The concerns about loss of tourists due to the visual impact of the windfarm can now easily be checked by talking to businesses in Brighton, where there is an operating windfarm off the Sussex coast.

In practice the windfarm has not impacted tourism and there are boat trips for holidaymakers to view the turbines.

Another major change since 2015 is the increased evidence of potentially unstoppable climate change unless we dramatically reduce CO2 emissions.

As mentioned in Dorset Council’s Climate and Ecological Emergency Strategy, “we have only eight to ten years at the current rate of CO2 emissions within which serious action is required to avert this crisis and avoid the worst impacts.”
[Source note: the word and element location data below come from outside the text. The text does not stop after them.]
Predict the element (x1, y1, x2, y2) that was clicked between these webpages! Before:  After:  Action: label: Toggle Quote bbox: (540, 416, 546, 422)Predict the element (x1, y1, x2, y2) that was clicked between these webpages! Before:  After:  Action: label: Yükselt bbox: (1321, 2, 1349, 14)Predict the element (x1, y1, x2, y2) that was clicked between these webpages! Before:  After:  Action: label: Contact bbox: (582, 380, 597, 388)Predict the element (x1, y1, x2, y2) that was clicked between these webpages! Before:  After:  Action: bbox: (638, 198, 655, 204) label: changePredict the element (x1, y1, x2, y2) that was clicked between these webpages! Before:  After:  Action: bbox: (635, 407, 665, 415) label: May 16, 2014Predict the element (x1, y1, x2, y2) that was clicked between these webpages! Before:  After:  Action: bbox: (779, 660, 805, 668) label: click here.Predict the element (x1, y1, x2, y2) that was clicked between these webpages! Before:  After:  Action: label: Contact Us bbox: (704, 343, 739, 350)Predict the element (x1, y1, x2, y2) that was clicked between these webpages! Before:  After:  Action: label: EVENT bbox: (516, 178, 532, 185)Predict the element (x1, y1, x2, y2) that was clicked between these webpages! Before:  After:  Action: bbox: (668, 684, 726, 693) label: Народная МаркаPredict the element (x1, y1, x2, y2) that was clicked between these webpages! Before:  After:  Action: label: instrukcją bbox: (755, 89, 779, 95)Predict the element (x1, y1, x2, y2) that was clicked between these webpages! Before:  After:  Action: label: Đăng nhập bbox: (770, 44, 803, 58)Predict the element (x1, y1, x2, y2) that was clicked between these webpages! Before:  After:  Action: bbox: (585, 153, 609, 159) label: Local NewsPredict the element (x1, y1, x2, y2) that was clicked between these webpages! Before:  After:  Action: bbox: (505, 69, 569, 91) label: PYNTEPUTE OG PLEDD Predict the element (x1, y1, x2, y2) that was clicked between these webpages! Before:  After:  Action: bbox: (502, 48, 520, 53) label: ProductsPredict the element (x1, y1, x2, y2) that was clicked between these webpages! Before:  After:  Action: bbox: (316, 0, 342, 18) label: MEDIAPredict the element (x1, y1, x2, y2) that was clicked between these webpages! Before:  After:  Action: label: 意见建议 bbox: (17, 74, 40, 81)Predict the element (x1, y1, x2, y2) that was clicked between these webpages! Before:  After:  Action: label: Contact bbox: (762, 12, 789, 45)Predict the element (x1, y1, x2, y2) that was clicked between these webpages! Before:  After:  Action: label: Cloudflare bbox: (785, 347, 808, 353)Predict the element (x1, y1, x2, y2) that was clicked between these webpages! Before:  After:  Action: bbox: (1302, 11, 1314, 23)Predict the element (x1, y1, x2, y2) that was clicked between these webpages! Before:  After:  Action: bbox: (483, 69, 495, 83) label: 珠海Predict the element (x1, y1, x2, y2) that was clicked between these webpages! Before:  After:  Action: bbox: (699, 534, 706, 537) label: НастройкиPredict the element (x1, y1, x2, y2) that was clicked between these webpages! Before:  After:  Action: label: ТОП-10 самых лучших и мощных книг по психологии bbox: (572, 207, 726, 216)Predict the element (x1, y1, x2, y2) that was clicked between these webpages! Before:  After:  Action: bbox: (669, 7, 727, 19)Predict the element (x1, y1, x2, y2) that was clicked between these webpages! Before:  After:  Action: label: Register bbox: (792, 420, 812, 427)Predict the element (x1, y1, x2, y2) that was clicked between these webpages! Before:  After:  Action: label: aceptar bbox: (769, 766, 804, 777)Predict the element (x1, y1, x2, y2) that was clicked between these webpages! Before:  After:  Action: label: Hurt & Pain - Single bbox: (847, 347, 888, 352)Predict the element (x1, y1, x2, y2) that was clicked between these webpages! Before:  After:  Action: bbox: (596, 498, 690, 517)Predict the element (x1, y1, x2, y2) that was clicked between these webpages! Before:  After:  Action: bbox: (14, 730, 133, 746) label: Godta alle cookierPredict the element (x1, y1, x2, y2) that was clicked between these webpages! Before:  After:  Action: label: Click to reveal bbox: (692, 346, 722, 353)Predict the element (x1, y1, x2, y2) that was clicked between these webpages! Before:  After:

An offshore windfarm the size of the original Navitus Bay proposal, when combined with existing solar farms in Dorset, would meet the entire current electricity demand in Bournemouth, Christchurch, Poole and Dorset without CO2 emissions (including all business and household electricity use).

Finally, the cost of offshore wind energy has plummeted since 2015. The latest round of offshore windfarms are selling electricity into the grid at 5p/ kWh – less than a quarter the cost of electricity from gas-fired power stations.

This low offshore wind price is fixed by the Government for a period of 15 years and is possible because wind turbines, unlike gas power stations, have no fuel costs.

We in the Bournemouth, Christchurch and Poole and in Dorset need to play our part in reducing CO2 emissions. The downsides of an offshore windfarm are minimal compared to the benefits.